Do this: Retype the following lines exactly as they appear.

--- Start of Data to process ---

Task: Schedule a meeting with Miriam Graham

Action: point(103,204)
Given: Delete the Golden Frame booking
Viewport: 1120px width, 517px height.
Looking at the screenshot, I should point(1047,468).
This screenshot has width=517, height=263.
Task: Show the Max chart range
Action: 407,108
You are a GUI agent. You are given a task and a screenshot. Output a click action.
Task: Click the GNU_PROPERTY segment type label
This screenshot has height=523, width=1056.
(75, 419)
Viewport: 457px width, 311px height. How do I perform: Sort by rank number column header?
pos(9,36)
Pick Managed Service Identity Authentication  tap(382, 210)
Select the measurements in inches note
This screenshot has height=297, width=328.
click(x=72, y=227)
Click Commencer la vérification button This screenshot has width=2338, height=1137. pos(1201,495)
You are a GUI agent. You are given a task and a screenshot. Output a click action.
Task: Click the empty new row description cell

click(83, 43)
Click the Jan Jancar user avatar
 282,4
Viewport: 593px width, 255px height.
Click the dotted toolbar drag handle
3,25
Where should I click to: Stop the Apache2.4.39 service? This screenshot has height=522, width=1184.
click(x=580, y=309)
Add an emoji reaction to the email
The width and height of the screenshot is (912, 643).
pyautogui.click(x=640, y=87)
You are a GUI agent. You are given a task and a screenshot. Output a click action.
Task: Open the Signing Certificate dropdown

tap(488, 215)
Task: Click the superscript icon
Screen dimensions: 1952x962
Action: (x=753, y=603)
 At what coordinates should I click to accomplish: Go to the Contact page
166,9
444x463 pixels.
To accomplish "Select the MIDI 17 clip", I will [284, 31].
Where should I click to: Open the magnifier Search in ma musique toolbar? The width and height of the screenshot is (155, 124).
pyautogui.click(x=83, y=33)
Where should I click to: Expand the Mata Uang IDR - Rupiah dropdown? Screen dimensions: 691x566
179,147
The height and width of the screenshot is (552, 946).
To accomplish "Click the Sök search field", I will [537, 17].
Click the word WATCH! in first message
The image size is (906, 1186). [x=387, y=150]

--- End of Data to process ---

Output below:
Task: Schedule a meeting with Miriam Graham

Action: point(103,204)
Given: Delete the Golden Frame booking
Viewport: 1120px width, 517px height.
Looking at the screenshot, I should point(1047,468).
This screenshot has width=517, height=263.
Task: Show the Max chart range
Action: 407,108
You are a GUI agent. You are given a task and a screenshot. Output a click action.
Task: Click the GNU_PROPERTY segment type label
This screenshot has height=523, width=1056.
(75, 419)
Viewport: 457px width, 311px height. How do I perform: Sort by rank number column header?
pos(9,36)
Pick Managed Service Identity Authentication  tap(382, 210)
Select the measurements in inches note
This screenshot has height=297, width=328.
click(x=72, y=227)
Click Commencer la vérification button This screenshot has width=2338, height=1137. pos(1201,495)
You are a GUI agent. You are given a task and a screenshot. Output a click action.
Task: Click the empty new row description cell

click(83, 43)
Click the Jan Jancar user avatar
 282,4
Viewport: 593px width, 255px height.
Click the dotted toolbar drag handle
3,25
Where should I click to: Stop the Apache2.4.39 service? This screenshot has height=522, width=1184.
click(x=580, y=309)
Add an emoji reaction to the email
The width and height of the screenshot is (912, 643).
pyautogui.click(x=640, y=87)
You are a GUI agent. You are given a task and a screenshot. Output a click action.
Task: Open the Signing Certificate dropdown

tap(488, 215)
Task: Click the superscript icon
Screen dimensions: 1952x962
Action: (x=753, y=603)
 At what coordinates should I click to accomplish: Go to the Contact page
166,9
444x463 pixels.
To accomplish "Select the MIDI 17 clip", I will [284, 31].
Where should I click to: Open the magnifier Search in ma musique toolbar? The width and height of the screenshot is (155, 124).
pyautogui.click(x=83, y=33)
Where should I click to: Expand the Mata Uang IDR - Rupiah dropdown? Screen dimensions: 691x566
179,147
The height and width of the screenshot is (552, 946).
To accomplish "Click the Sök search field", I will [537, 17].
Click the word WATCH! in first message
The image size is (906, 1186). [x=387, y=150]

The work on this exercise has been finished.